[Dataset records]
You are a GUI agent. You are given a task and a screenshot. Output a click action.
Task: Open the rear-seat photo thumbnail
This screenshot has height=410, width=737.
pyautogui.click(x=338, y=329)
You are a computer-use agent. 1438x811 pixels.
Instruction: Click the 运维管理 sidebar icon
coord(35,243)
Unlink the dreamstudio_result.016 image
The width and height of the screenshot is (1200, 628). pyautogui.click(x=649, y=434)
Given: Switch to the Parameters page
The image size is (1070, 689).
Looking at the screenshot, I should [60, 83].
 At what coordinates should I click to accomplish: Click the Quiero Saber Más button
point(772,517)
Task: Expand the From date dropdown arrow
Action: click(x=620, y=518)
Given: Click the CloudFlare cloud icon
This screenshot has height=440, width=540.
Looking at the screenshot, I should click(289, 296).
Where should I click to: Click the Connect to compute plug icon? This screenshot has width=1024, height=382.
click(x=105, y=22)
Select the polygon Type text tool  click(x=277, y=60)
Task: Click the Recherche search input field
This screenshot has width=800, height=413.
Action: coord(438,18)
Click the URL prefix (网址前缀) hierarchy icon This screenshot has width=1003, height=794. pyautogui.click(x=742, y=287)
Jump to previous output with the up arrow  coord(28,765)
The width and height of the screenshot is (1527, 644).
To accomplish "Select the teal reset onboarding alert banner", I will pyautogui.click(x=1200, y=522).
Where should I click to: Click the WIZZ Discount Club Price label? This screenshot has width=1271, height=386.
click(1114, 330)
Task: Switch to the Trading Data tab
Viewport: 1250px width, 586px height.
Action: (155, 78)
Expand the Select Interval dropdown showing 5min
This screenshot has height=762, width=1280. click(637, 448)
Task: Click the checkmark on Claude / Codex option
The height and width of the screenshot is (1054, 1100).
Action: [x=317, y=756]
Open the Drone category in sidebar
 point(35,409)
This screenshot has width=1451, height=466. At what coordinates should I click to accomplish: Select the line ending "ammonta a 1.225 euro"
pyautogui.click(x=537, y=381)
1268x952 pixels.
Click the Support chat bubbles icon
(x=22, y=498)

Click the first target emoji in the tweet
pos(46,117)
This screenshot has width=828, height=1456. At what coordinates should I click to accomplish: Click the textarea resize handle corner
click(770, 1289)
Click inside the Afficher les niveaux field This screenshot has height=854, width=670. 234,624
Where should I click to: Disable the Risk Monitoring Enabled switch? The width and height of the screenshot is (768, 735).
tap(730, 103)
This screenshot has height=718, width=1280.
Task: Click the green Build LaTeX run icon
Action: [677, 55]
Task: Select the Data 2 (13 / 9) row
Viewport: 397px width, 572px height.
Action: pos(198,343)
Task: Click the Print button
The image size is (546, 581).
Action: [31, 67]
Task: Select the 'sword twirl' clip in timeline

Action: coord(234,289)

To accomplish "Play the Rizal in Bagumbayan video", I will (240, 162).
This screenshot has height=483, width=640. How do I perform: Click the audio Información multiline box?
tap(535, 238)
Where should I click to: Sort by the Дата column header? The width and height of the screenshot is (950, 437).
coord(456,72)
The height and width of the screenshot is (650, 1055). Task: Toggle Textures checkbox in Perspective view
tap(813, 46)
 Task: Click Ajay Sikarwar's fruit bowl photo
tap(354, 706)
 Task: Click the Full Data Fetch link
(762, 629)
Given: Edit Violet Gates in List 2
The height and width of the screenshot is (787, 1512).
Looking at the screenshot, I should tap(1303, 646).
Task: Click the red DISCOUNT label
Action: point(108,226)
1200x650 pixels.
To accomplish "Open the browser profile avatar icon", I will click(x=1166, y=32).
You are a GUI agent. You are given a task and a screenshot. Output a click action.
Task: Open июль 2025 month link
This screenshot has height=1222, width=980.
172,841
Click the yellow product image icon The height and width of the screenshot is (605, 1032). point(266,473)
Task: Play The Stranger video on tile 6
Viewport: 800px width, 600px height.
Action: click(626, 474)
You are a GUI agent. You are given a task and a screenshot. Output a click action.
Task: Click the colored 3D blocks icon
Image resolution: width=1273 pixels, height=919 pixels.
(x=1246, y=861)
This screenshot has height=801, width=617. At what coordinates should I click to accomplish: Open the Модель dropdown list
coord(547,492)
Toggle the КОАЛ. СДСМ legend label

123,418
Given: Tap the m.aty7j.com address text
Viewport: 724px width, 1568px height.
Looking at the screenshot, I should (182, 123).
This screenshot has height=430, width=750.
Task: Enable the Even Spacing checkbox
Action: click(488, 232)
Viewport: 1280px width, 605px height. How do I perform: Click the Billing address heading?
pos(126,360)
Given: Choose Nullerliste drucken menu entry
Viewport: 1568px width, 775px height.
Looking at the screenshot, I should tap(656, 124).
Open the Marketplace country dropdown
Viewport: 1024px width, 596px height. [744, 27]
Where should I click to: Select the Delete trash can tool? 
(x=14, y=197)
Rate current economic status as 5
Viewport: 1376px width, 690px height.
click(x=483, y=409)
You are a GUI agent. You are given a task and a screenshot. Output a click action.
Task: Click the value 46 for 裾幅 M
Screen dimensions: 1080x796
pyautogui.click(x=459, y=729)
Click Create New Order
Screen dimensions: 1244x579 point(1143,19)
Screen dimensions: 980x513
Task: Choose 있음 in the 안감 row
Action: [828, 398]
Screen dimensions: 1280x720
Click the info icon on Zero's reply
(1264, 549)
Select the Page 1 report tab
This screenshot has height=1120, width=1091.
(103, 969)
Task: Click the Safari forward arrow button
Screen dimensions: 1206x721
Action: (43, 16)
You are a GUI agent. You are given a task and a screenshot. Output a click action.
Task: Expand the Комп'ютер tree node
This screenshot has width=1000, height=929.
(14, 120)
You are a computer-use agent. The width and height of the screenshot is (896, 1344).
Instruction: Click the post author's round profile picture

> [WORK INSTRUCTION]
The records above need copying. Do it exactly.

> [TASK RESULT]
You are a GUI agent. You are given a task and a screenshot. Output a click action.
Task: Open the rear-seat photo thumbnail
This screenshot has height=410, width=737.
pyautogui.click(x=338, y=329)
You are a computer-use agent. 1438x811 pixels.
Instruction: Click the 运维管理 sidebar icon
coord(35,243)
Unlink the dreamstudio_result.016 image
The width and height of the screenshot is (1200, 628). pyautogui.click(x=649, y=434)
Given: Switch to the Parameters page
The image size is (1070, 689).
Looking at the screenshot, I should [60, 83].
 At what coordinates should I click to accomplish: Click the Quiero Saber Más button
point(772,517)
Task: Expand the From date dropdown arrow
Action: click(x=620, y=518)
Given: Click the CloudFlare cloud icon
This screenshot has height=440, width=540.
Looking at the screenshot, I should click(289, 296).
Where should I click to: Click the Connect to compute plug icon? This screenshot has width=1024, height=382.
click(x=105, y=22)
Select the polygon Type text tool  click(x=277, y=60)
Task: Click the Recherche search input field
This screenshot has width=800, height=413.
Action: coord(438,18)
Click the URL prefix (网址前缀) hierarchy icon This screenshot has width=1003, height=794. pyautogui.click(x=742, y=287)
Jump to previous output with the up arrow  coord(28,765)
The width and height of the screenshot is (1527, 644).
To accomplish "Select the teal reset onboarding alert banner", I will pyautogui.click(x=1200, y=522).
Where should I click to: Click the WIZZ Discount Club Price label? This screenshot has width=1271, height=386.
click(1114, 330)
Task: Switch to the Trading Data tab
Viewport: 1250px width, 586px height.
Action: (155, 78)
Expand the Select Interval dropdown showing 5min
This screenshot has height=762, width=1280. click(637, 448)
Task: Click the checkmark on Claude / Codex option
The height and width of the screenshot is (1054, 1100).
Action: [x=317, y=756]
Open the Drone category in sidebar
 point(35,409)
This screenshot has width=1451, height=466. At what coordinates should I click to accomplish: Select the line ending "ammonta a 1.225 euro"
pyautogui.click(x=537, y=381)
1268x952 pixels.
Click the Support chat bubbles icon
(x=22, y=498)

Click the first target emoji in the tweet
pos(46,117)
This screenshot has width=828, height=1456. At what coordinates should I click to accomplish: Click the textarea resize handle corner
click(770, 1289)
Click inside the Afficher les niveaux field This screenshot has height=854, width=670. 234,624
Where should I click to: Disable the Risk Monitoring Enabled switch? The width and height of the screenshot is (768, 735).
tap(730, 103)
This screenshot has height=718, width=1280.
Task: Click the green Build LaTeX run icon
Action: [677, 55]
Task: Select the Data 2 (13 / 9) row
Viewport: 397px width, 572px height.
Action: pos(198,343)
Task: Click the Print button
The image size is (546, 581).
Action: [31, 67]
Task: Select the 'sword twirl' clip in timeline

Action: coord(234,289)

To accomplish "Play the Rizal in Bagumbayan video", I will (240, 162).
This screenshot has height=483, width=640. How do I perform: Click the audio Información multiline box?
tap(535, 238)
Where should I click to: Sort by the Дата column header? The width and height of the screenshot is (950, 437).
coord(456,72)
The height and width of the screenshot is (650, 1055). Task: Toggle Textures checkbox in Perspective view
tap(813, 46)
 Task: Click Ajay Sikarwar's fruit bowl photo
tap(354, 706)
 Task: Click the Full Data Fetch link
(762, 629)
Given: Edit Violet Gates in List 2
The height and width of the screenshot is (787, 1512).
Looking at the screenshot, I should tap(1303, 646).
Task: Click the red DISCOUNT label
Action: point(108,226)
1200x650 pixels.
To accomplish "Open the browser profile avatar icon", I will click(x=1166, y=32).
You are a GUI agent. You are given a task and a screenshot. Output a click action.
Task: Open июль 2025 month link
This screenshot has height=1222, width=980.
172,841
Click the yellow product image icon The height and width of the screenshot is (605, 1032). point(266,473)
Task: Play The Stranger video on tile 6
Viewport: 800px width, 600px height.
Action: click(626, 474)
You are a GUI agent. You are given a task and a screenshot. Output a click action.
Task: Click the colored 3D blocks icon
Image resolution: width=1273 pixels, height=919 pixels.
(x=1246, y=861)
This screenshot has height=801, width=617. At what coordinates should I click to accomplish: Open the Модель dropdown list
coord(547,492)
Toggle the КОАЛ. СДСМ legend label

123,418
Given: Tap the m.aty7j.com address text
Viewport: 724px width, 1568px height.
Looking at the screenshot, I should (182, 123).
This screenshot has height=430, width=750.
Task: Enable the Even Spacing checkbox
Action: click(488, 232)
Viewport: 1280px width, 605px height. How do I perform: Click the Billing address heading?
pos(126,360)
Given: Choose Nullerliste drucken menu entry
Viewport: 1568px width, 775px height.
Looking at the screenshot, I should tap(656, 124).
Open the Marketplace country dropdown
Viewport: 1024px width, 596px height. [744, 27]
Where should I click to: Select the Delete trash can tool? 
(x=14, y=197)
Rate current economic status as 5
Viewport: 1376px width, 690px height.
click(x=483, y=409)
You are a GUI agent. You are given a task and a screenshot. Output a click action.
Task: Click the value 46 for 裾幅 M
Screen dimensions: 1080x796
pyautogui.click(x=459, y=729)
Click Create New Order
Screen dimensions: 1244x579 point(1143,19)
Screen dimensions: 980x513
Task: Choose 있음 in the 안감 row
Action: [828, 398]
Screen dimensions: 1280x720
Click the info icon on Zero's reply
(1264, 549)
Select the Page 1 report tab
This screenshot has height=1120, width=1091.
(103, 969)
Task: Click the Safari forward arrow button
Screen dimensions: 1206x721
Action: (43, 16)
You are a GUI agent. You are given a task and a screenshot. Output a click action.
Task: Expand the Комп'ютер tree node
This screenshot has width=1000, height=929.
(14, 120)
You are a computer-use agent. The width and height of the screenshot is (896, 1344).
Instruction: Click the post author's round profile picture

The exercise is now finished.